_ACTION ITEM:_ Your answer should be the lines below from the one holding "1299x924 pixels." through the one holding "Task: Click the Large", copied exactly and with nothing else.

Stored data:
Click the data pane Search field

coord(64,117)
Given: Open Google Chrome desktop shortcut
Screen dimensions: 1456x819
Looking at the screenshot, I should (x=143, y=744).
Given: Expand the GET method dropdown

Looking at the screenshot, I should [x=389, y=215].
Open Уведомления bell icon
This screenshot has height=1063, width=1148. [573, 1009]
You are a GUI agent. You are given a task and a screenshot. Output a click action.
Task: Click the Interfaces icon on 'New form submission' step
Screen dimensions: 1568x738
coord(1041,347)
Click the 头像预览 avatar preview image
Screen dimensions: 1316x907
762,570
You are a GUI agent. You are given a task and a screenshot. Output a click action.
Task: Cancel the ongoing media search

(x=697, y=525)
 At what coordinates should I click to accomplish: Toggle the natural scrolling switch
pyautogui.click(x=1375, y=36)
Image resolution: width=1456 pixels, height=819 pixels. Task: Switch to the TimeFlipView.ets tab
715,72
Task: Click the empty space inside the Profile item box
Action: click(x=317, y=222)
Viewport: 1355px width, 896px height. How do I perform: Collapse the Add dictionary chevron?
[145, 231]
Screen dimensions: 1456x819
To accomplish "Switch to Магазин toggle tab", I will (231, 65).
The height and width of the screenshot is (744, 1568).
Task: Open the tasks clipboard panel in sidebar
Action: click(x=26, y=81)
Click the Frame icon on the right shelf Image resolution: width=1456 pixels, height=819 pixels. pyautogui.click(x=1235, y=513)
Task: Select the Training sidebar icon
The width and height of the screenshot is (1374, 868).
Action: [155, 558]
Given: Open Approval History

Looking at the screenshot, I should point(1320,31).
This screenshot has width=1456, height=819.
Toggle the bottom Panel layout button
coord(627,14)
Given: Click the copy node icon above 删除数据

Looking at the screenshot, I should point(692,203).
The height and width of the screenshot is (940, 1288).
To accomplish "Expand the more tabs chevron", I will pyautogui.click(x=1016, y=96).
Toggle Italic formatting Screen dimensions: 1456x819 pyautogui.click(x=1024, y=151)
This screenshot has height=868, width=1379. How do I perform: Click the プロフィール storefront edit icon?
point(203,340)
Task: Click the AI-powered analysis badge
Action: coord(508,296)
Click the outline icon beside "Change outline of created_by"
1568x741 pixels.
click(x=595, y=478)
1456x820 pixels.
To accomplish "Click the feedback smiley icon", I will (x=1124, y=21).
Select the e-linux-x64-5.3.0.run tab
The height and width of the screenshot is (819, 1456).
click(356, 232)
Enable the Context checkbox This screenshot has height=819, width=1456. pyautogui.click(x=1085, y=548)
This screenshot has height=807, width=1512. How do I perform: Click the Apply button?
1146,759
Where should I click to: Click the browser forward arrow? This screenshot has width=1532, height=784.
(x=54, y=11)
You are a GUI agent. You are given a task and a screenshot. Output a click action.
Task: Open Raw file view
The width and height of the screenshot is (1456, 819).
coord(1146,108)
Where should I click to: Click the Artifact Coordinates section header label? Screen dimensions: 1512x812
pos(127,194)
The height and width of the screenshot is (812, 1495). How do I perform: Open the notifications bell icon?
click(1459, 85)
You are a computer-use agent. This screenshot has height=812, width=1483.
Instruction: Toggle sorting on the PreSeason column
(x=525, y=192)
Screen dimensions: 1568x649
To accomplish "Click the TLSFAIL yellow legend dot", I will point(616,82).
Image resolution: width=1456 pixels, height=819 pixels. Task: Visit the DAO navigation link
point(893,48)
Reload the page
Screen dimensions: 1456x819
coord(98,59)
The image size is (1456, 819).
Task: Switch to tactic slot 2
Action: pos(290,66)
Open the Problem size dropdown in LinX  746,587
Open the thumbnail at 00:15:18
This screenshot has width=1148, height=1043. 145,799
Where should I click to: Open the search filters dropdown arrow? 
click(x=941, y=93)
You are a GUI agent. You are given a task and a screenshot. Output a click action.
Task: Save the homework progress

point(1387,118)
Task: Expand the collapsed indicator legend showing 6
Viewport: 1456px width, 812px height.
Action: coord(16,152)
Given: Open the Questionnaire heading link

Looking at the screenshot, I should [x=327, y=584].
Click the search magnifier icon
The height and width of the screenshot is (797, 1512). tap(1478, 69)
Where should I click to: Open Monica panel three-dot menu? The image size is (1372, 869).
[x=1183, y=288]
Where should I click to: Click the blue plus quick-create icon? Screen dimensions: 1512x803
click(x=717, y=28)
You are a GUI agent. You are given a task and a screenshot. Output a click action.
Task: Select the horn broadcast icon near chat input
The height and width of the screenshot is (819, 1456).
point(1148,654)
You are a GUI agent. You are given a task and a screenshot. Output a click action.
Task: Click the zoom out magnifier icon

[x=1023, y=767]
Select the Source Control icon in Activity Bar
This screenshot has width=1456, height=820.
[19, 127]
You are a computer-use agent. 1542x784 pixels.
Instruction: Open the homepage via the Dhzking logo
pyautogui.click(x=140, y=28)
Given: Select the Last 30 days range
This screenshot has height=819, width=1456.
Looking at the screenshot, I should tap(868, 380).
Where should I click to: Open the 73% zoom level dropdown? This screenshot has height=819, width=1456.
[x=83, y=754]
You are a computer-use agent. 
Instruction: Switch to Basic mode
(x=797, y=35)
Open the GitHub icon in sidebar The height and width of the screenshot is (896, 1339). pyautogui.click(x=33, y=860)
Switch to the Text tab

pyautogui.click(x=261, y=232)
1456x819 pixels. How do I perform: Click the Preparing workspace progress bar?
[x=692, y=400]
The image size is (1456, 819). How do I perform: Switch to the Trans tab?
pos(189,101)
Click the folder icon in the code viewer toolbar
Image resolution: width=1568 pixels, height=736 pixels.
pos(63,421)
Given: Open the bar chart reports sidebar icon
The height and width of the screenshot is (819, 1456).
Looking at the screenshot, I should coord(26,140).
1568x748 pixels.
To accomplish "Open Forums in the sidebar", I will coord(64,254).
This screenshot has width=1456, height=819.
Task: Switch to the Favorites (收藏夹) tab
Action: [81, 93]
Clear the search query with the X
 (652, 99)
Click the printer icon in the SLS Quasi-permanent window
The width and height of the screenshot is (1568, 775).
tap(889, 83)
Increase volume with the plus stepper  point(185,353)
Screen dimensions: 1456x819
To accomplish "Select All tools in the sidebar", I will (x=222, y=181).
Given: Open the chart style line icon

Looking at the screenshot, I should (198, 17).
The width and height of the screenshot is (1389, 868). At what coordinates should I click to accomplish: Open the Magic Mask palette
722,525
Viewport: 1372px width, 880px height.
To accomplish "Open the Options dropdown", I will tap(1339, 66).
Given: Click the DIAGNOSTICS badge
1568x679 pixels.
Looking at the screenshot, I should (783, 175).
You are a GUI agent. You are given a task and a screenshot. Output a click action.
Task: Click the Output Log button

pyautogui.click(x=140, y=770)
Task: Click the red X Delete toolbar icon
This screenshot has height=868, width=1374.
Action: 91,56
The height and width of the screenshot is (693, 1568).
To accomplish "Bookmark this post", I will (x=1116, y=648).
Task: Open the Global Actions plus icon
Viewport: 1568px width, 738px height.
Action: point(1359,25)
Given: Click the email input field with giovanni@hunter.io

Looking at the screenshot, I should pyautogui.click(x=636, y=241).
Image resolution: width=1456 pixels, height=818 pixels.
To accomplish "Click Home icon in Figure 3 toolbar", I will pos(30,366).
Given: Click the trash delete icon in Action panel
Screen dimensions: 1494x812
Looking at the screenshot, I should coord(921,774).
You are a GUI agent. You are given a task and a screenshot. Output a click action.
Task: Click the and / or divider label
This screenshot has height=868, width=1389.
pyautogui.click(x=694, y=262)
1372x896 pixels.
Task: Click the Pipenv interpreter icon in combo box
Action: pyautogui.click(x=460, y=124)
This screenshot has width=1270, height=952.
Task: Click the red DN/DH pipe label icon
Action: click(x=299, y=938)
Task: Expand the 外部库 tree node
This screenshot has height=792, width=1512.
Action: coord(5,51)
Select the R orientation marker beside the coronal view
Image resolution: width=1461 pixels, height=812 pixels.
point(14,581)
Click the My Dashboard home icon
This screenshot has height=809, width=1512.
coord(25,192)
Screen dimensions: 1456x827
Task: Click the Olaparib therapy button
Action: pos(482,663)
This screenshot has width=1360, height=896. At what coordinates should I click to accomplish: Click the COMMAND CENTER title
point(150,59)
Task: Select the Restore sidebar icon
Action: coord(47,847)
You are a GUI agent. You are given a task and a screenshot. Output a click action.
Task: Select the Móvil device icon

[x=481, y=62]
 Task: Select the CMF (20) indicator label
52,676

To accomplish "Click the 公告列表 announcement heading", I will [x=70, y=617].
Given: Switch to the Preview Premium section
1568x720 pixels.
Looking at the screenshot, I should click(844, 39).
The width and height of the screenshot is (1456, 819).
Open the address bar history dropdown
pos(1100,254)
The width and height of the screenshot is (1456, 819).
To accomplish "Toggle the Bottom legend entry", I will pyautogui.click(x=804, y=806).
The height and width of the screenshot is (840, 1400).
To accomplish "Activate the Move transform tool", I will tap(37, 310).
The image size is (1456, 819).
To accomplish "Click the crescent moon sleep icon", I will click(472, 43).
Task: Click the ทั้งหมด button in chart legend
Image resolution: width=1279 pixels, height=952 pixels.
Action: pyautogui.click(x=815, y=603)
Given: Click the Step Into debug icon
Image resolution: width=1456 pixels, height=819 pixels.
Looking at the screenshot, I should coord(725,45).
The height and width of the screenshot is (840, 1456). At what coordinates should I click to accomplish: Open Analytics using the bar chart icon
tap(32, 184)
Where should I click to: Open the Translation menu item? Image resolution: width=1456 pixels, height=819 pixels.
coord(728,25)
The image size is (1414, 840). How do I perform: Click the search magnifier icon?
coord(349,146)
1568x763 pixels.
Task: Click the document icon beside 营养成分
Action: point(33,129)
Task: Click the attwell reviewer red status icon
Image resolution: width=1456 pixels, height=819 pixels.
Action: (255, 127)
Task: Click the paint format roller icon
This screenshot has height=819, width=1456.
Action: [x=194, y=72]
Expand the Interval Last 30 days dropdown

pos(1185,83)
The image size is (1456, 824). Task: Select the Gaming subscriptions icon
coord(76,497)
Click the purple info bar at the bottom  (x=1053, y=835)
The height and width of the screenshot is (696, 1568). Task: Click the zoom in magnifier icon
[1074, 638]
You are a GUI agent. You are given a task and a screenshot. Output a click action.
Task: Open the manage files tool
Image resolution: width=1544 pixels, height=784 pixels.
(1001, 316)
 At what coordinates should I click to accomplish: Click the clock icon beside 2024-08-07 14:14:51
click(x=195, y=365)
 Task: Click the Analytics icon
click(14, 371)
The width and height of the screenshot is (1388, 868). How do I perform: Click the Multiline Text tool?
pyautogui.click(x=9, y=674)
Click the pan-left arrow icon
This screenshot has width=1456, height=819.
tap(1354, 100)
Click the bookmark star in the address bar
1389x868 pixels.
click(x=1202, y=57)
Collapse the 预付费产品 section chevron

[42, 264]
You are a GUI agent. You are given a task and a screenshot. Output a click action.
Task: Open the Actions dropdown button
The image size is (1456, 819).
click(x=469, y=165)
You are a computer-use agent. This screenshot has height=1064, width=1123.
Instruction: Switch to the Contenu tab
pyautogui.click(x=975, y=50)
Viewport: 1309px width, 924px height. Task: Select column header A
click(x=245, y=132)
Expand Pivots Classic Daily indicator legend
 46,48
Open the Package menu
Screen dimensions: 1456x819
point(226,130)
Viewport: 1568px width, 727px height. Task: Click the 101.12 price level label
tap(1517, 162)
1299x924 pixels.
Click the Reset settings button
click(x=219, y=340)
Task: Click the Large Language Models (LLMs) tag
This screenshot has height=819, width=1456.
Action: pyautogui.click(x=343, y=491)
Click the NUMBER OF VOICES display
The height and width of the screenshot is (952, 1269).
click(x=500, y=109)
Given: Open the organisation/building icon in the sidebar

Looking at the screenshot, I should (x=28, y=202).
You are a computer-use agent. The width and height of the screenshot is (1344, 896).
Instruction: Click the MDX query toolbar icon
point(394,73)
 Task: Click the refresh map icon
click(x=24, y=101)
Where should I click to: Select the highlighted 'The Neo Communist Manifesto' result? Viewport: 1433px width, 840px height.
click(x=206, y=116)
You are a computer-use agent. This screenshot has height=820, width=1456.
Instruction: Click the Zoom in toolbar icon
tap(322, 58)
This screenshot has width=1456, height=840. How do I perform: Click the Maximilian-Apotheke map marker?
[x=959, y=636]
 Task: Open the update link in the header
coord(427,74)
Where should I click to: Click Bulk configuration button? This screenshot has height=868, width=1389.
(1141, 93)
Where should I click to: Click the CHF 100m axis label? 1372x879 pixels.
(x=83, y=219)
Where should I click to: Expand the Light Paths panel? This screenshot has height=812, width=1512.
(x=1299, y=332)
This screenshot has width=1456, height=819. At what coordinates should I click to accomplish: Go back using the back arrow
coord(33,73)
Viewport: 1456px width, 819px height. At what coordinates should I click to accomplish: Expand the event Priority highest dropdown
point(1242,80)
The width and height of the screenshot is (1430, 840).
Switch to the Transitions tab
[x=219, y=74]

_YOUR SOLUTION:_
1299x924 pixels.
Click the Reset settings button
click(x=219, y=340)
Task: Click the Large Language Models (LLMs) tag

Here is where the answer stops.